2年半前に外資系クラブメーカーから同社に移ったツアーレップの宮野敏一(敬称略、以下同)は、PGAツアーの契約プロに寄り添い、クラブやボールを提供している。「彼のパフォーマンスを上げるのが私たちの責任。選手はより優れたクラブを使用し、私たちはそんな製品を提供できればいい」。現在、松山からの信頼は揺るがず、“初代ZX”以降は試合で『スリクソン』ブランドのドライバーを使い続けている。

2022年9月、松山は新シーズンの開幕戦である「フォーティネット選手権」を、その1カ月後にリリースされる『スリクソン ZX Mk II』シリーズのプロトタイプモデルで戦った。ドライバーは『ZX5 Mk II』と『ZX7 Mk II』、ロースピン(LS)タイプとなる『ZX5 Mk II LS』の3機種がラインアップ。フルチタン構造を採用し、インパクト時に大きなたわみを生み出す「REBOUND FRAME Mk II(リバウンド フレーム マーク2)」で反発性を向上させ、ブランド史上最速のボールスピードを生むという。

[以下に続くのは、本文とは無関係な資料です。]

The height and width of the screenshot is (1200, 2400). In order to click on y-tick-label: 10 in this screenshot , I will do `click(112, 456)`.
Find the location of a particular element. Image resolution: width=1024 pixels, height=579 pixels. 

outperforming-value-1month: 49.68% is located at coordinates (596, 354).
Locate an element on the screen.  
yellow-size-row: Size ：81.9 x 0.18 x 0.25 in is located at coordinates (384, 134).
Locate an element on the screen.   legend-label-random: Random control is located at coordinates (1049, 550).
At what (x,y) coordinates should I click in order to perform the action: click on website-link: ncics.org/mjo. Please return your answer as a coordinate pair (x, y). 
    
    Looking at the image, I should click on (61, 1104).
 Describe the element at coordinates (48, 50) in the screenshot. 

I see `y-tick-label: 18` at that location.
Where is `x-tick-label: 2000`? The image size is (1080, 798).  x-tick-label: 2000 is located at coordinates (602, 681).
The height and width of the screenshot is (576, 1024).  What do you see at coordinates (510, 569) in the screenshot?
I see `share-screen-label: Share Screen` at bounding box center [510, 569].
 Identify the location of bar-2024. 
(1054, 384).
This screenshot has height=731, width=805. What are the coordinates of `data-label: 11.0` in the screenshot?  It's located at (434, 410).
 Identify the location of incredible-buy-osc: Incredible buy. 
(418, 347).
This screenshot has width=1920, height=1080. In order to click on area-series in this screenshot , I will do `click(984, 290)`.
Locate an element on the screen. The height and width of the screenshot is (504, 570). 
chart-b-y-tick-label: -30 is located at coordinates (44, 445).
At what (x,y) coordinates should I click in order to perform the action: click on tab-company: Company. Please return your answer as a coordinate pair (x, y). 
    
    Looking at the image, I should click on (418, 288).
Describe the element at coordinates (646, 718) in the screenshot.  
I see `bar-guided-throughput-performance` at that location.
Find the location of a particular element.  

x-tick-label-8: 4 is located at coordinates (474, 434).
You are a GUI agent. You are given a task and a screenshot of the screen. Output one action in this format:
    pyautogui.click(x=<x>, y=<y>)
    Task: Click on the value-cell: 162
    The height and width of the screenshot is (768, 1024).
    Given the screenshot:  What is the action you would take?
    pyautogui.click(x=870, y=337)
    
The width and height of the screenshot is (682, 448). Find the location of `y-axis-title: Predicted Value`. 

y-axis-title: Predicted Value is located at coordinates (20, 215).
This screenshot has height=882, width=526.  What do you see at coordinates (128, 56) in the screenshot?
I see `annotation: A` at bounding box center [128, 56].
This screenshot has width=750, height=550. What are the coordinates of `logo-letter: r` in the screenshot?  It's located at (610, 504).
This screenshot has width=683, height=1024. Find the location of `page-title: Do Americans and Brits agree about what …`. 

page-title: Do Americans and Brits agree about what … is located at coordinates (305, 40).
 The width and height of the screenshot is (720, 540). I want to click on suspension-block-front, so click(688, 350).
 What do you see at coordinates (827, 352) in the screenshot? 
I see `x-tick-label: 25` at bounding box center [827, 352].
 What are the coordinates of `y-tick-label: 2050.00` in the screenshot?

どのモデルも自信を持って提供した宮野ではあったが、松山は「ZX5 Mk II LS ドライバー」をチョイスした。この選択に「彼の中ですごく大きなチェンジ」と驚きもあったという。そもそもLSモデルは、海外選手のフィードバックをもとに急きょ開発されたもので「PGAツアーの選手も今や、とにかく(弾道計測器による)数字を重視する」とのこと。より速く、より遠くへ。その要望に応えたタイプだ。

LSモデルは“スタンダードモデル”よりも重心が浅くて低いことから、ボールに爆発的なスピードを持たせる。一方で「一般的にはショットが曲がる可能性は高くなる」リスクがある上で選択に至ったのは、松山自身の近年のスイング改造による良い影響、そしてクラブへの感触の良さがあったと言える。

オールチタン採用で試打データが向上

ダンロップツアーレップ 宮野氏インタビュー2 カーボン素材全盛の中でオールチタン構造が選ばれたがプロからは好印象だったという(撮影:落合隆仁)
カーボン素材全盛の中でオールチタン構造が選ばれたがプロからは好印象だったという(撮影:落合隆仁)

ヘッドに複合素材を用いることが珍しくない昨今、「ZX Mk II」シリーズのドライバーは“オールチタン”を採用し、ある意味でトレンドに反する。宮野は「個人的にはあまり乗り気ではなかった」と笑う。「でも、松山プロからも言われていたことでもありました。『カーボンって本当に良いのだろうか。(使用)素材はなるべく少ない方が良いのではないか』と。そして何より、開発チームがチタンの進化にすごく自信を持っていました」

テストでは、試作した複合ヘッド以上にオールチタンが優勢。「最近のゴルファーはカーボンの音に慣れていることもあり、ちょっと不安はあったのですが、他のプロからもネガティブな意見はありませんでした」と好印象だったそうだ。

ZX5 Mk II LS ドライバー』を握った開幕戦で、松山のボール初速は前作から約3mph(1.3m/s)以上アップし、180mph(80.5m/s)に到達しようとしていた。また、彼が求めるシャープな顔つきに仕上がったことで、これまで宮野がフェースに施していたペイントの作業はなくなった。